▶ **Trecho selecionado**
··········
Matty surpreendeu positivamente, entregando uma performance à altura do vocal original e imprimindo sua própria energia ao repertório. A banda também demonstrou entrosamento impecável, com destaque para o baterista Nathan Young, que apareceu no palco vestindo uma camiseta do Corinthians — detalhe que reforçou a conexão com uma parte da plateia paulistana.
A sonoridade do álbum apresentado lembrou, em muitos momentos, os primeiros trabalhos da Fresno, evidenciando a forte influência que o Anberlin exerceu sobre a cena emo brasileira. Um ponto negativo, porém, foi a iluminação do show: em diversos momentos, os músicos ficaram quase invisíveis, aparecendo apenas como silhuetas no palco — o que prejudicou a experiência visual.
Que o Anberlin não demore mais dez anos para retornar ao Brasil. Com uma discografia repleta de hits, ainda há muito que pode (e merece) ser celebrado ao vivo por aqui.

Encerrando o festival com chave de ouro, a Fresno subiu ao palco com um setlist especial, celebrando a fase da carreira que os fãs carinhosamente apelidaram de “Velho Testamento” — os álbuns ‘Quarto dos Livros’, ‘O Rio, A Cidade, A Árvore’ e ‘Ciano’. Embora hoje a banda desfrute de uma carreira consolidada no mainstream, suas raízes estão fincadas no emo underground, e esse show foi um retorno direto à essência.
O repertório não apresentou os discos na íntegra, mas destacou os principais hits dessa fase marcante: ‘Teu Semblante’, ‘Stonehenge’, ‘Onde Está?’, ‘Duas Lágrimas’, ‘Alguém Que Te Faz Sorrir’ e ‘Quebre as Correntes’ embalaram o público em um momento de pura catarse coletiva. O show contou com um cuidado visual especial, com artes no telão de LED remetendo às capas e estéticas dos álbuns homenageados — um detalhe que somou à carga emocional da apresentação.
Hoje, o som da Fresno se aproxima mais do pop, além de exibir passagens de eletrônico e indie, e os shows da banda costumam acontecer em grandes festivais. Por isso, essa performance teve um sabor especial: foi uma oportunidade rara de reviver como eram os shows da banda durante o auge do emo nacional, nos anos 2000, quando tudo ainda era mais intenso e íntimo.

O Emo Vive foi, sem dúvidas, um sucesso absoluto. Mais do que apresentações impecáveis, o festival proporcionou uma atmosfera acolhedora e vibrante, unindo diferentes gerações da cena alternativa. Seja em festas revival em casas improvisadas, em clubes médios ou em megaeventos em estádios, o emo segue vivo — forte, renovado e mais diverso do que nunca. Que venham mais iniciativas como essa para manter acesa a chama de um movimento que marcou e ainda marca tantas vidas.
··········
▶ **Trecho dos dados**
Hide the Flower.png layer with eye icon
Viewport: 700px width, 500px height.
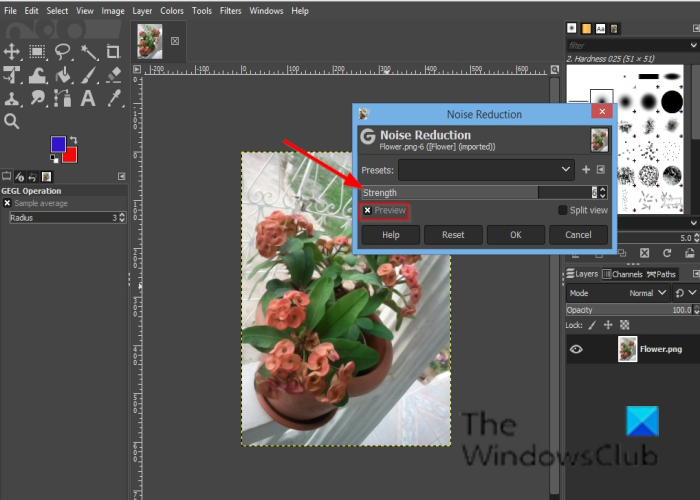[x=576, y=349]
··········
▶ **O que fazer**
Transcreva literalmente a parte da resenha sobre o festival Emo Vive que começa nas palavras que contêm "Matty surpreendeu positivamente, entregando" e termina logo depois de "vivo por aqui.".

▶ **Resultado do exercício**
Matty surpreendeu positivamente, entregando uma performance à altura do vocal original e imprimindo sua própria energia ao repertório. A banda também demonstrou entrosamento impecável, com destaque para o baterista Nathan Young, que apareceu no palco vestindo uma camiseta do Corinthians — detalhe que reforçou a conexão com uma parte da plateia paulistana.
A sonoridade do álbum apresentado lembrou, em muitos momentos, os primeiros trabalhos da Fresno, evidenciando a forte influência que o Anberlin exerceu sobre a cena emo brasileira. Um ponto negativo, porém, foi a iluminação do show: em diversos momentos, os músicos ficaram quase invisíveis, aparecendo apenas como silhuetas no palco — o que prejudicou a experiência visual.
Que o Anberlin não demore mais dez anos para retornar ao Brasil. Com uma discografia repleta de hits, ainda há muito que pode (e merece) ser celebrado ao vivo por aqui.